╭──
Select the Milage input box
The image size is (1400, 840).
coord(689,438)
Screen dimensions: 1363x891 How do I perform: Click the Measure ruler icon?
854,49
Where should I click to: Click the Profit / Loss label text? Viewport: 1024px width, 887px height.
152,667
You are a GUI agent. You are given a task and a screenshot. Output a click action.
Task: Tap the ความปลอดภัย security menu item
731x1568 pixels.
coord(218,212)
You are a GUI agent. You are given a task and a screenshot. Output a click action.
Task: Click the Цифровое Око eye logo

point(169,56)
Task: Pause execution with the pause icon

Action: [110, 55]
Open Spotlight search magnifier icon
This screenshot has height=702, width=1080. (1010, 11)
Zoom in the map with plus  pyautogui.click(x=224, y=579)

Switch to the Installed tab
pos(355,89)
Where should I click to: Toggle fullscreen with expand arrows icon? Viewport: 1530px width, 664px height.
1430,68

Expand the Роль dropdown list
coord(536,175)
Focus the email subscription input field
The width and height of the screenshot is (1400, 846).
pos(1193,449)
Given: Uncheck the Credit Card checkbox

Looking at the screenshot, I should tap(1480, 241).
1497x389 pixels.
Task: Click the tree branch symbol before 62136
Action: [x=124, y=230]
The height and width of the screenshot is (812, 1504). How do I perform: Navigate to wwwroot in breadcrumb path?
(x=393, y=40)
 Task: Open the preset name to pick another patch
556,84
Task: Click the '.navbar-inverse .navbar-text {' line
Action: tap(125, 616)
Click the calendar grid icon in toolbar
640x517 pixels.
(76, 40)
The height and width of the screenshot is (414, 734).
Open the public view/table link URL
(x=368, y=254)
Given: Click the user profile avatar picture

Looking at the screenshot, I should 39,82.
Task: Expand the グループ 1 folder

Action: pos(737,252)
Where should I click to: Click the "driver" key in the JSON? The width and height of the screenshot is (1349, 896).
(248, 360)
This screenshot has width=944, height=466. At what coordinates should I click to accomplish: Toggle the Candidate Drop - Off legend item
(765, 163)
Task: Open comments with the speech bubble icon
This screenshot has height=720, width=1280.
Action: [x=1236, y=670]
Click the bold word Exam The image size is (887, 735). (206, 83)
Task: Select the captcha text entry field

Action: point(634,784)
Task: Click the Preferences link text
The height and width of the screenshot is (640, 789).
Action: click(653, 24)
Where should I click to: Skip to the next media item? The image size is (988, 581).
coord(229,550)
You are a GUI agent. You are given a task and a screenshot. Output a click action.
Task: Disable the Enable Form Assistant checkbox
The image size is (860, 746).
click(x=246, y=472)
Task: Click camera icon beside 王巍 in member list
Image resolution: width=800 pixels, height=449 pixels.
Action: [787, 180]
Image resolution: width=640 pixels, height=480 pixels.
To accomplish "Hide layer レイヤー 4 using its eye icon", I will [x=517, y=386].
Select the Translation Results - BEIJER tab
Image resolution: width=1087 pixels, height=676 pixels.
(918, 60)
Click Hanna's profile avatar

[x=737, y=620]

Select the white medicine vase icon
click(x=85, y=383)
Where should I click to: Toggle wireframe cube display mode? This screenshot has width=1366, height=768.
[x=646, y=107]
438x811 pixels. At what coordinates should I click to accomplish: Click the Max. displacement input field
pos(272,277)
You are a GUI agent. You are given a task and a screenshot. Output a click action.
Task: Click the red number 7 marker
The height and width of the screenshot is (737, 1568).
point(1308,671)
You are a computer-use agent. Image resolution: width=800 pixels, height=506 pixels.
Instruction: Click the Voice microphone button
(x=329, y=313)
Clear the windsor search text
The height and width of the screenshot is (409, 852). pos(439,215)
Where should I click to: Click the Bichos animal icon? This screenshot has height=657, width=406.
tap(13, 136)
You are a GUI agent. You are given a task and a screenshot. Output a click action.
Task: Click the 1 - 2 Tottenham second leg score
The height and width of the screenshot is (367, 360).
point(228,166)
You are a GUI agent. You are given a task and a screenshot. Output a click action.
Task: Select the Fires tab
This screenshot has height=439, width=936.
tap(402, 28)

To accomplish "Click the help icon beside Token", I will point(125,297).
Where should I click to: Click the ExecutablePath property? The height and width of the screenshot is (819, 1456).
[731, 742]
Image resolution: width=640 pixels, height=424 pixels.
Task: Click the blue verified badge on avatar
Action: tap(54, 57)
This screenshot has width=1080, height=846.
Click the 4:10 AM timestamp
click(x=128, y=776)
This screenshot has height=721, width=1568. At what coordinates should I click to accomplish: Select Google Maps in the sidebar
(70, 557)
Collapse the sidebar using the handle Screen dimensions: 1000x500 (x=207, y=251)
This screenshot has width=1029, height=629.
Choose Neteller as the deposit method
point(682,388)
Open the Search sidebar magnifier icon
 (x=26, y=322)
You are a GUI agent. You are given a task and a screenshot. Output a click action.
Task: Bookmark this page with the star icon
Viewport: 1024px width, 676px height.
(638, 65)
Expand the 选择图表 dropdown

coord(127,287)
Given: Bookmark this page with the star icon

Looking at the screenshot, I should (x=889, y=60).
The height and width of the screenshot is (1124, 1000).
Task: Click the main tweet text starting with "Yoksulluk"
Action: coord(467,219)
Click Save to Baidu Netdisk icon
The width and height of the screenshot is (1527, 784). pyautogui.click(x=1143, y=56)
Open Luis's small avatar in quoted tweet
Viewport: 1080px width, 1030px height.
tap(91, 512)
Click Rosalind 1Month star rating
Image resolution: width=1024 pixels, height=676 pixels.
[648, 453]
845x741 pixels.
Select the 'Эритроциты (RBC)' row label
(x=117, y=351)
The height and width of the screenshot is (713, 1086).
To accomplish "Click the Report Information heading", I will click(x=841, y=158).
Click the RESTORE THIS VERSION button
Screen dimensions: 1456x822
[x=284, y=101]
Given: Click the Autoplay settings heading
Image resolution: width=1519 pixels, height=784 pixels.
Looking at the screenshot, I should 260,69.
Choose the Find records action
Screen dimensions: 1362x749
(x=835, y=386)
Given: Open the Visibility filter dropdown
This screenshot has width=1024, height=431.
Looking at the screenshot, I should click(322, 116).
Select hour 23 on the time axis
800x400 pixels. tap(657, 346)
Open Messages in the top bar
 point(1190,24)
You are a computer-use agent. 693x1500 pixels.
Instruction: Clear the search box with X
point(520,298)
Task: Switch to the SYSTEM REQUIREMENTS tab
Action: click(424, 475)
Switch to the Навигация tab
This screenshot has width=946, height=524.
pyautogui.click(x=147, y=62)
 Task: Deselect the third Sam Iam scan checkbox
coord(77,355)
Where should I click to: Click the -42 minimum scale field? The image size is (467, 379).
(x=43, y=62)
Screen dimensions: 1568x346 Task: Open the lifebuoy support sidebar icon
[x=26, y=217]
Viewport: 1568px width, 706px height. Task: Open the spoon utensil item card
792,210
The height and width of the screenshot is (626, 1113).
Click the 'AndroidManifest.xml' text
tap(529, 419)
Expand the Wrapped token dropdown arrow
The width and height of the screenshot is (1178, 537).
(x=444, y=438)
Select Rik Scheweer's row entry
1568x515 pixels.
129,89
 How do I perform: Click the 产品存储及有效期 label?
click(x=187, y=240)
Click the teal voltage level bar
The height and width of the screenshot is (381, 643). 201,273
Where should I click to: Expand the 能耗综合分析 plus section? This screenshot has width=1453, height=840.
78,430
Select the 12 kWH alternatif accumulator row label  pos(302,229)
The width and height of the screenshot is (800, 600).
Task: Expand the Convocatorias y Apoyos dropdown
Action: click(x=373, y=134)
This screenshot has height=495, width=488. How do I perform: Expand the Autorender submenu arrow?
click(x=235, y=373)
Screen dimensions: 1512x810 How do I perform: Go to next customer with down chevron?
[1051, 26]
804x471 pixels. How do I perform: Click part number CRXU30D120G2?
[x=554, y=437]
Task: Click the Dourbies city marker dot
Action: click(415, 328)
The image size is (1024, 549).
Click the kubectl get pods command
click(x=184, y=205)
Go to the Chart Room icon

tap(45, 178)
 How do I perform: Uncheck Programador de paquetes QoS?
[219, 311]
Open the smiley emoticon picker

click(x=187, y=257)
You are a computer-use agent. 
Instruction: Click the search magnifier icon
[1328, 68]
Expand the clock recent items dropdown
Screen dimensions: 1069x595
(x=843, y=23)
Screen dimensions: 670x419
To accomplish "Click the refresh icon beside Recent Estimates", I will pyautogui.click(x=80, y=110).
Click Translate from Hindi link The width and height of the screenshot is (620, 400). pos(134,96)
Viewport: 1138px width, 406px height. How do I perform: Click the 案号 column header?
╰──
Looking at the entries above, can you reproduce exactly the lines from the one that holds "Choose Neteller as the deposit method" through the one that holds "The height and width of the screenshot is (713, 1086).", and only those?

◆ Answer space ◆
Choose Neteller as the deposit method
point(682,388)
Open the Search sidebar magnifier icon
 (x=26, y=322)
You are a GUI agent. You are given a task and a screenshot. Output a click action.
Task: Bookmark this page with the star icon
Viewport: 1024px width, 676px height.
(638, 65)
Expand the 选择图表 dropdown

coord(127,287)
Given: Bookmark this page with the star icon

Looking at the screenshot, I should (x=889, y=60).
The height and width of the screenshot is (1124, 1000).
Task: Click the main tweet text starting with "Yoksulluk"
Action: coord(467,219)
Click Save to Baidu Netdisk icon
The width and height of the screenshot is (1527, 784). pyautogui.click(x=1143, y=56)
Open Luis's small avatar in quoted tweet
Viewport: 1080px width, 1030px height.
tap(91, 512)
Click Rosalind 1Month star rating
Image resolution: width=1024 pixels, height=676 pixels.
[648, 453]
845x741 pixels.
Select the 'Эритроциты (RBC)' row label
(x=117, y=351)
The height and width of the screenshot is (713, 1086).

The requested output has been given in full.